MARY CLOHESY, EXECUTRIX OF THE ESTATE OF KATHLEEN DALTON, DECEASED, PLAINTIFF-APPELLANT,
v.
FOOD CIRCUS SUPERMARKETS, INC., T/A TWIN COUNTY GROCERS OR FOODTOWN OF RED BANK, DEFENDANT-RESPONDENT, AND PHILIP REARDON, JR., DEFENDANT.



On appeal from Superior Court, Law Division, Monmouth County.

As Amended September 27, 1996. As Corrected October 7, 1996.

Before Judges King, Landau and Humphreys.

The opinion of the court was delivered by: Landau

The opinion of the court was delivered by

LANDAU, J.A.D.

Plaintiff Mary Clohesy, Executrix of the Estate of Kathleen Dalton, appeals from a grant of summary judgment in favor of defendant Food Circus Supermarkets, Inc., t/a Twin County Grocers or Foodtown of Red Bank (Foodtown) dismissing her complaint that alleged Foodtown's negligent failure to provide adequate security in its parking lot for the decedent, Kathleen Dalton.

Mrs. Dalton, who was seventy-nine years of age, had been shopping at the Foodtown supermarket in Red Bank during the early afternoon of July 15, 1991. As she loaded groceries into her car, an assailant, Philip Reardon, Jr., forced her into the car, covered her nose and mouth with duct tape, and drove away. Mrs. Dalton died of asphyxiation. Reardon was apprehended and later convicted of kidnapping, robbery, theft, and murder.

Plaintiff sued Foodtown and Reardon. Depositions were taken of Barry Elliott, Manager of Retail Loss Prevention for Twin County Grocers, and Philip J. Scaduto, Director of Loss Prevention for Food Circus Supermarkets.

Elliott testified that his duties primarily focused upon the prevention of illegal activities inside of New Jersey and New York Foodtown stores. He had no recollection of any request to evaluate parking lot security at the Foodtown of Red Bank or the liquor store located on the premises. Elliott admitted, however, that security was hired during a period when construction materials were being stored in the Foodtown of Red Bank lot.

Scaduto was in charge of security for stores operated by Food Circus Supermarkets. Although he was responsible for parking lot problems, in his experience these consisted of little more than "shopping carts banging, carriages, basically people looking for money on dents," and "proper lighting, potholes, things like that." He did not recall any criminal activity in the parking lot of any store operated by Food Circus prior to the abduction of Mrs. Dalton.

Plaintiff's expert, William A. Torphy, provided a report evaluating security at the Foodtown of Red Bank. Torphy concluded that Foodtown deviated from industry standards of care by failing to provide adequate security, and that this failure caused the death of Mrs. Dalton. He noted the presence of a liquor store on the premises, which attracted persons to drink and "hang around." Torphy also asserted that a Mobil gas station on the edge of the parking lot served as "a gathering place for loiterers" and earned frequent attention from the police.

The Torphy report observed that the parking lot faced a side of the supermarket that had no windows, making it impossible for employees inside to scan the lot for problems.
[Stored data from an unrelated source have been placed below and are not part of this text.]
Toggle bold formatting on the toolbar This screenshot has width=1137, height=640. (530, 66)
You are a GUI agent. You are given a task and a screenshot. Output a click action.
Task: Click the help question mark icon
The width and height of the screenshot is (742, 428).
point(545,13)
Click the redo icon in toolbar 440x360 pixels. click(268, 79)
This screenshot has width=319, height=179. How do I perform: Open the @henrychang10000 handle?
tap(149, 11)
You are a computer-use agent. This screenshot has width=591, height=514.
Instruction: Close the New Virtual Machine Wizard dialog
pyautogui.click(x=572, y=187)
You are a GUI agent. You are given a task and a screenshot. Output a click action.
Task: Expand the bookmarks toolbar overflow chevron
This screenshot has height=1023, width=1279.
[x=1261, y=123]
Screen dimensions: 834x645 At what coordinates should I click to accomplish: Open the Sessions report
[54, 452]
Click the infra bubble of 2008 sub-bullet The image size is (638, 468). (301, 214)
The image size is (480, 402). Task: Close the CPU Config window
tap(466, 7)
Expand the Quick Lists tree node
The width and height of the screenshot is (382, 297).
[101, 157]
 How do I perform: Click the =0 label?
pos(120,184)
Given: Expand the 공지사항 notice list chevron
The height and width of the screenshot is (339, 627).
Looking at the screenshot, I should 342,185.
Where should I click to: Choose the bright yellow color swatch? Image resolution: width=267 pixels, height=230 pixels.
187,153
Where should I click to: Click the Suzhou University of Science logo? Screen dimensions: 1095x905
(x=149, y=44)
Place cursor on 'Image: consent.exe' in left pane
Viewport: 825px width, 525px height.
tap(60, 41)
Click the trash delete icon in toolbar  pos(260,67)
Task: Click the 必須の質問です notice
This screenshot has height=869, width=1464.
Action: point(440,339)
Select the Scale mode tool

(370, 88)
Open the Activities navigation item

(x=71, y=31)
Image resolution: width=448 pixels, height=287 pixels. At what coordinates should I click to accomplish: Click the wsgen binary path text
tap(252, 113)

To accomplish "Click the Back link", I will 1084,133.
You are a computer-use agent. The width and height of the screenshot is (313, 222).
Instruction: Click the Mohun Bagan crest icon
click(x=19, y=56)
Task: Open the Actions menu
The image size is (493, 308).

Foodtown employed no security guards to monitor the parking lot. Torphy opined that the Foodtown was "located in an area where criminal conduct could reasonably be anticipated." He concluded that Foodtown's poor design and lack of security deviated from industry standards and contributed to Mrs. Dalton's death.

Police reports contained in the record indicate that sixty criminal incidents had been reported in or around the Foodtown store between January 1989 and the date of the Dalton incident, a two and one-half year period. These included thirty shopliftings, twelve thefts, four DWI offenses, four disorderly persons offenses, four assaults, three occasions on which customers misplaced property, one instance of criminal mischief, one charge of trespassing, and one offense of possession of CDS. There were no robberies or attempted robberies.

None of the assaults bore any resemblance to the attack upon Mrs. Dalton. Two involved store employees who confronted alleged shoplifters or thieves. In a third instance, a man assaulted a police officer who had arrested his wife for disorderly conduct. The remaining assault involved a fight arising out of a car accident in the parking lot.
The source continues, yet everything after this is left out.